First data source: how to import russian military polygon data into PostgreSQL

I will need certain datasets to initiate the analysis and showcase PostgreSQL's capabilities in geoanalytics. I decided to start with data on russian military facilities available on OpenStreetMap (OSM). The first step is to load this data into PostgreSQL, after which we can use tools to optimize queries and enhance their efficiency.

To import data on russian military objects from OSM, we will use the osm2pgsql tool. This open-source tool efficiently transfers data from OSM to PostgreSQL. We will load the russia-latest.osm.pbf file (3.4 GB) containing information about points, lines, roads, and polygons from OSM. After loading, the file will be used to populate the corresponding tables in PostgreSQL, where we can begin the analysis and processing of data.

The script we are using includes commands for loading OSM data, creating a new PostgreSQL database, and importing data using osm2pgsql:

After executing the script, five main tables will appear in our database:

  • osm2pgsql_properties—stores settings and properties used during the data import.
  • planet_osm_line—contains linear elements, such as roads and rivers.
  • planet_osm_point—includes point objects, such as buildings (not all buildings are marked as geographic polygons, so we will have to come up with something to be devised to work with these points).
  • planet_osm_polygon—stores polygons representing areas, such as military bases.
  • planet_osm_roads—stores transportation routes.

To simplify the analysis of military objects, we will create a table called military_geometries. The SQL script will select data from the planet_osm_line, planet_osm_point, planet_osm_polygon, and planet_osm_roads tables, filtering out military objects. A 100-meter buffer will be applied to lines, points, and roads using ST_Buffer. This will also allow us to create polygons based on points and lines, providing the ability to analyze, for example, whether a point is within the specified polygons.

Executing the provided SQL script will allow us to create a military_geometries table that will contain polygons for 9,252 military objects identified on OSM:

Visualization of 9,252 military sites across russia and the temporarily occupied Autonomous Republic of Crimea using QGIS

In OSM, as in other open sources, information is subject to change. For example, from the beginning of 2022, 2,995 military objects in russia were deleted.
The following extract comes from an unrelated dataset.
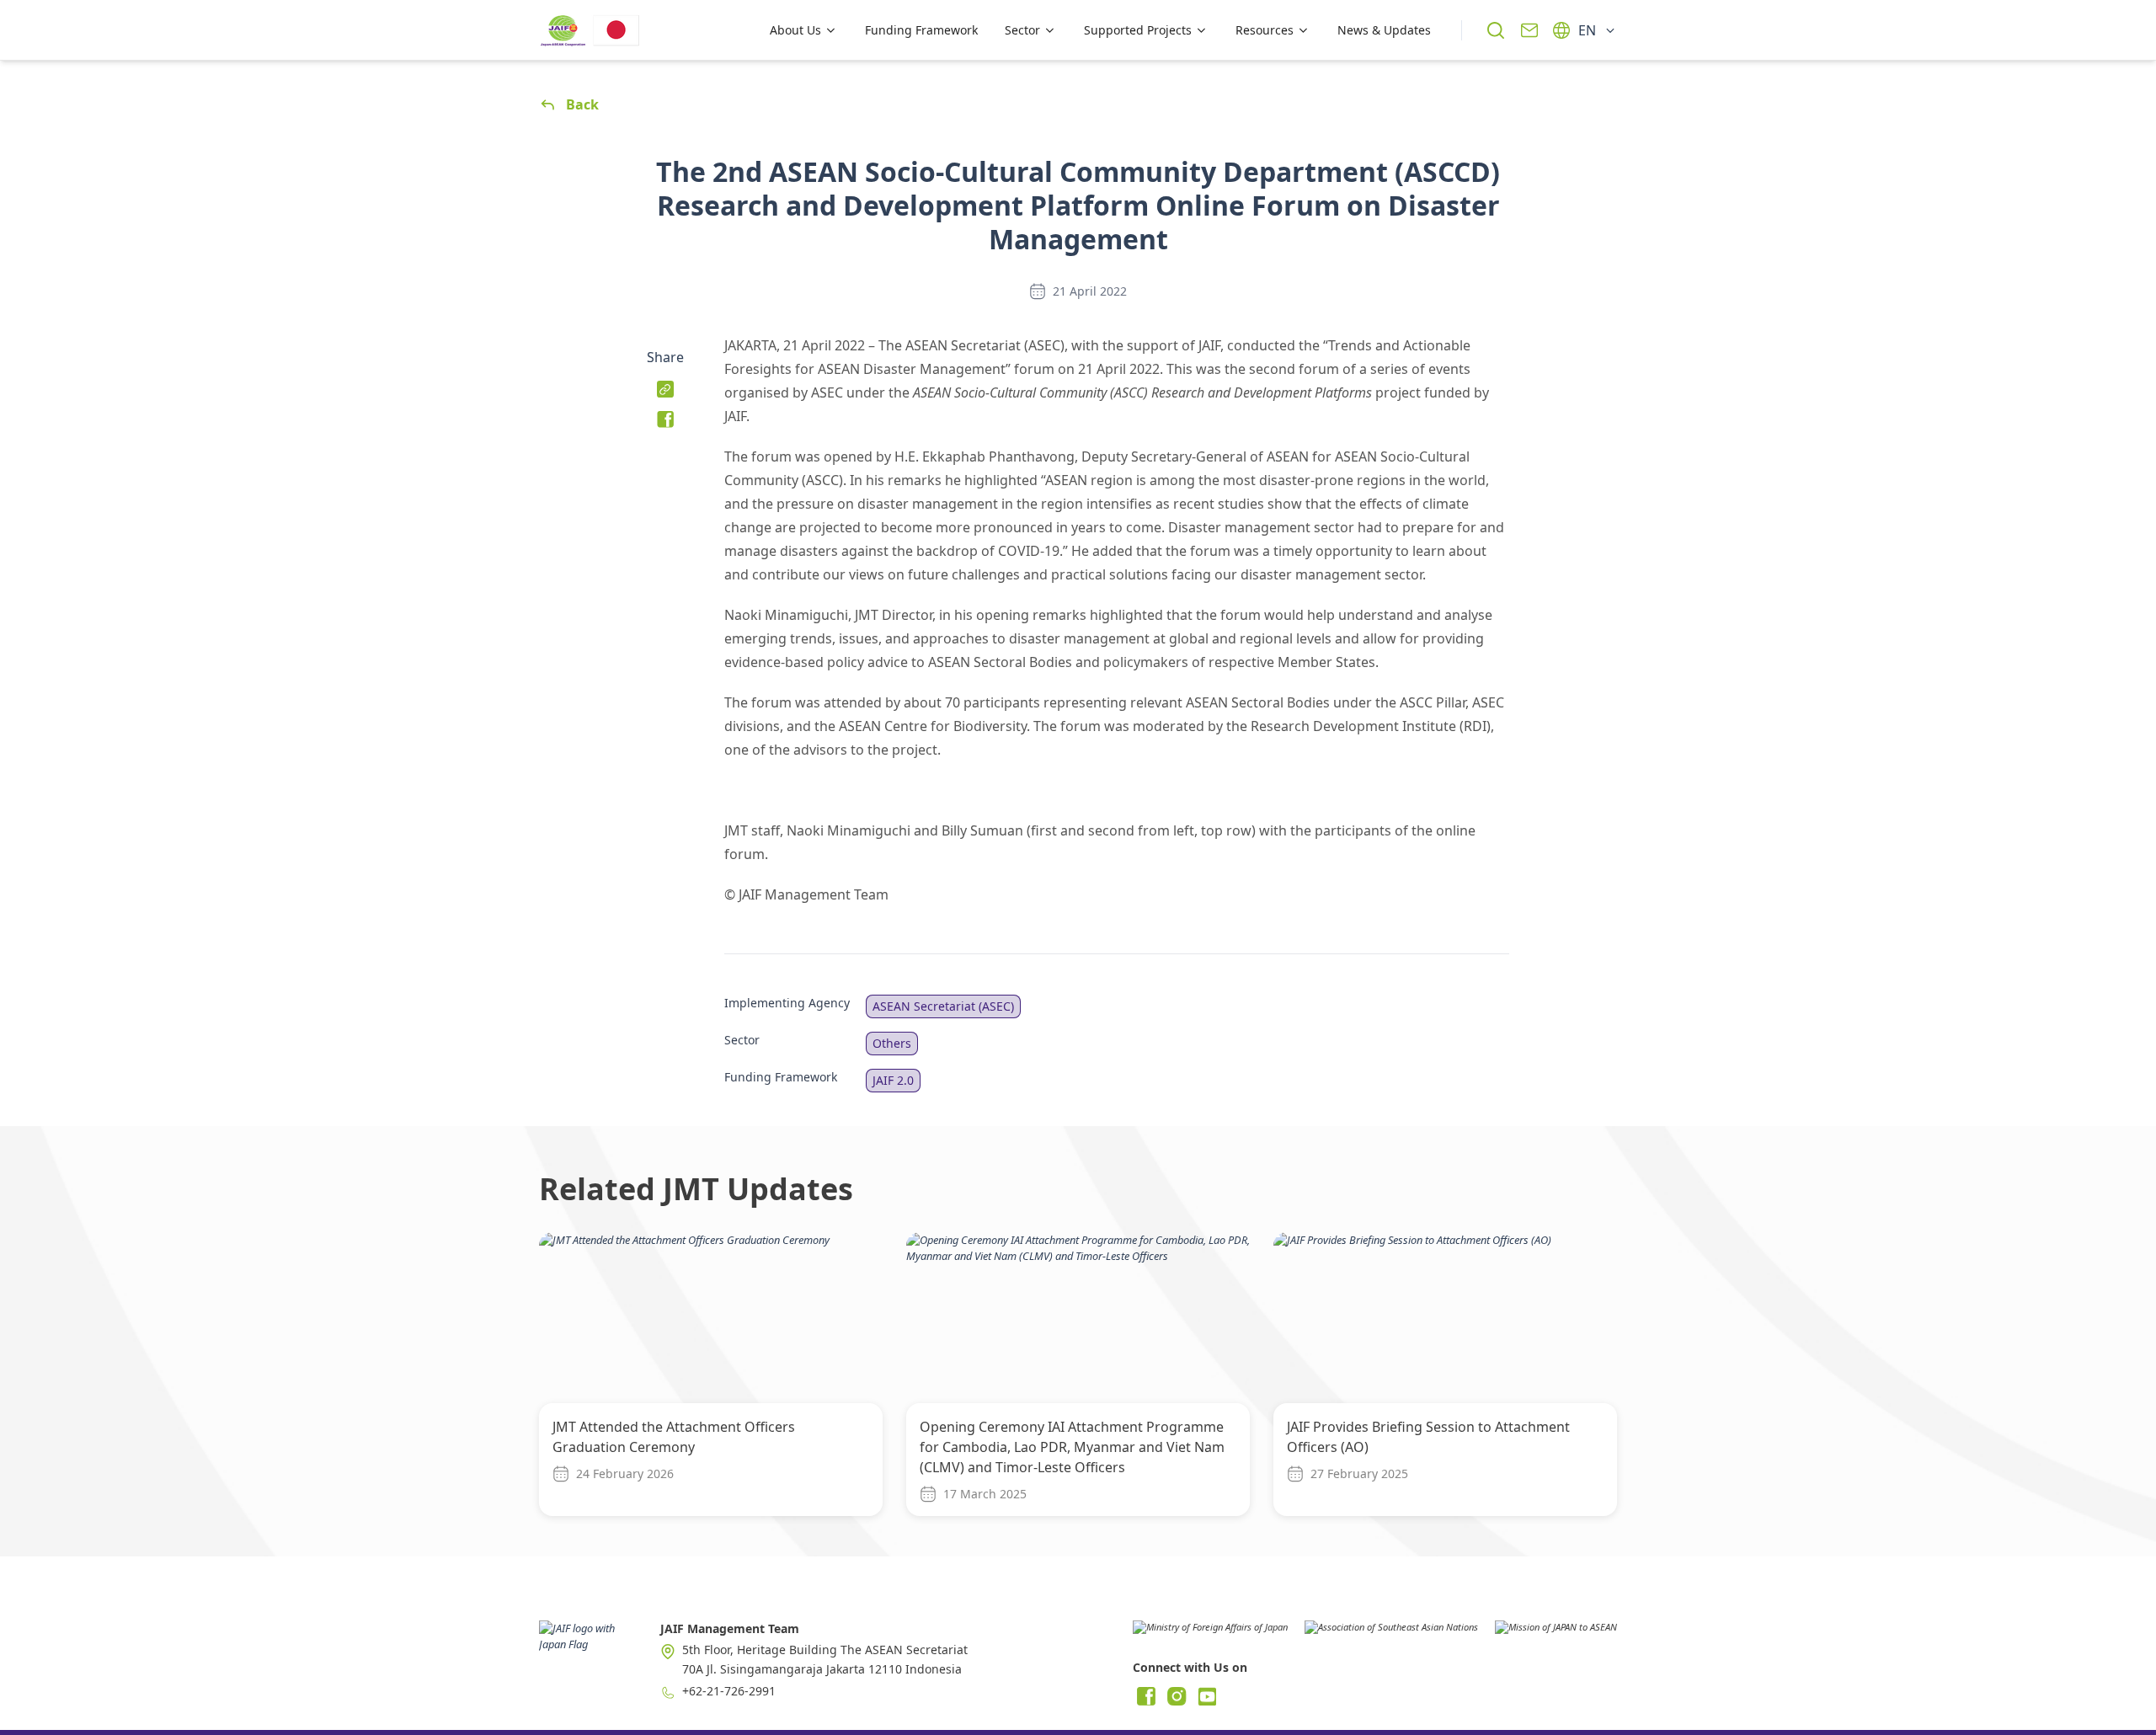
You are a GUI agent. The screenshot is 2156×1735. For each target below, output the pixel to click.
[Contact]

They say, "Screenshots don't burn", but such deletions often lead to the Streisand effect, where attempts to hide information only attract more attention. If you want to delve into the historical data of OSM and help identify such anomalies, you can use resources like GeoFabrik.de. Although this doesn't directly relate to our analysis, I want to show how these deleted objects look on a map, illustrating russian attempts to conceal essential data.

Deleted after 01/01/2022 (blue) and existing (red) geographical polygons of military facilities in moscow

Second data source: fire data from NASA satellites

As the next data source, we will utilize information from the Fire Information for Resource Management System (FIRMS) developed at the University of Maryland with support from NASA and the UN in 2007. FIRMS allows real-time monitoring of active fires worldwide, utilizing data from Aqua and Terra satellites equipped with MODIS spectroradiometers and VIIRS on S-NPP and NOAA 20 satellites. The information is updated every three hours and even more frequently for the United States and Canada.
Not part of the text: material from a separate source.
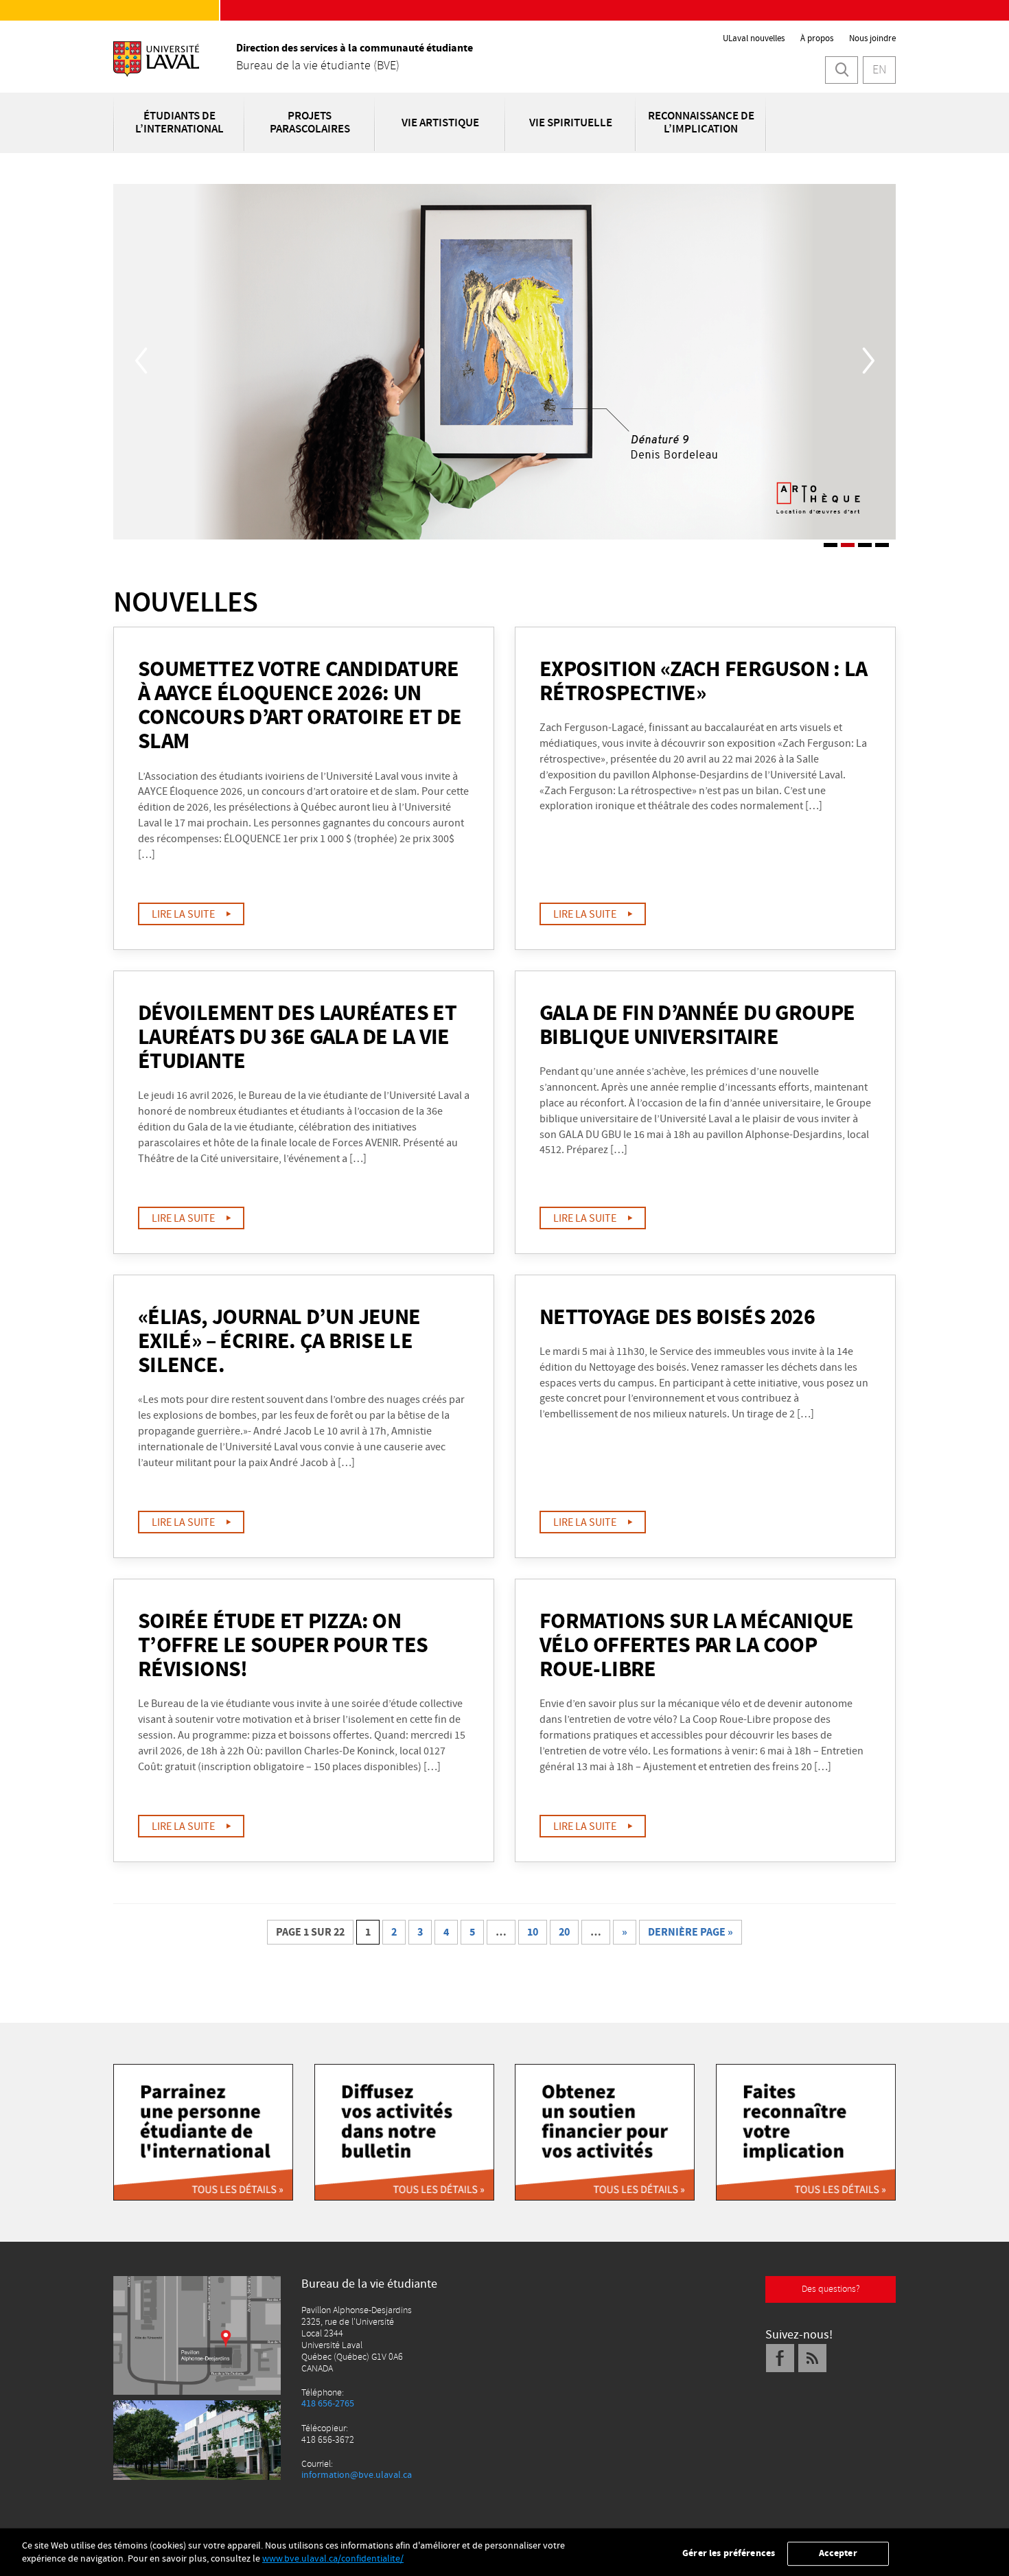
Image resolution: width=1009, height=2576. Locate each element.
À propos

We will be using FIRMS data to identify fires within the territory of russian military facilities since 2022.

To download fire data from the FIRMS system, we will employ the following script, extracting all records of fires in russia from January 1, 2022, to the current date. These data will then be imported into a new table, viirs_fire_events, in the PostgreSQL database.

Therefore, we will populate the viirs_fire_events table, which will contain 1,711,475 records of fires in russia. These fires appear as follows:

Visualization of fires in russia since January 1, 2022 (1,711,475 fires)

The viirs_fire_events table in the PostgreSQL database will be used to store detailed fire data, with fields for coordinates, satellite parameters, date and time of acquisition, and other critical metadata. A new column with a data type of GEOMETRY(POINT, 4326) will be automatically populated based on the data from the longitude and latitude columns.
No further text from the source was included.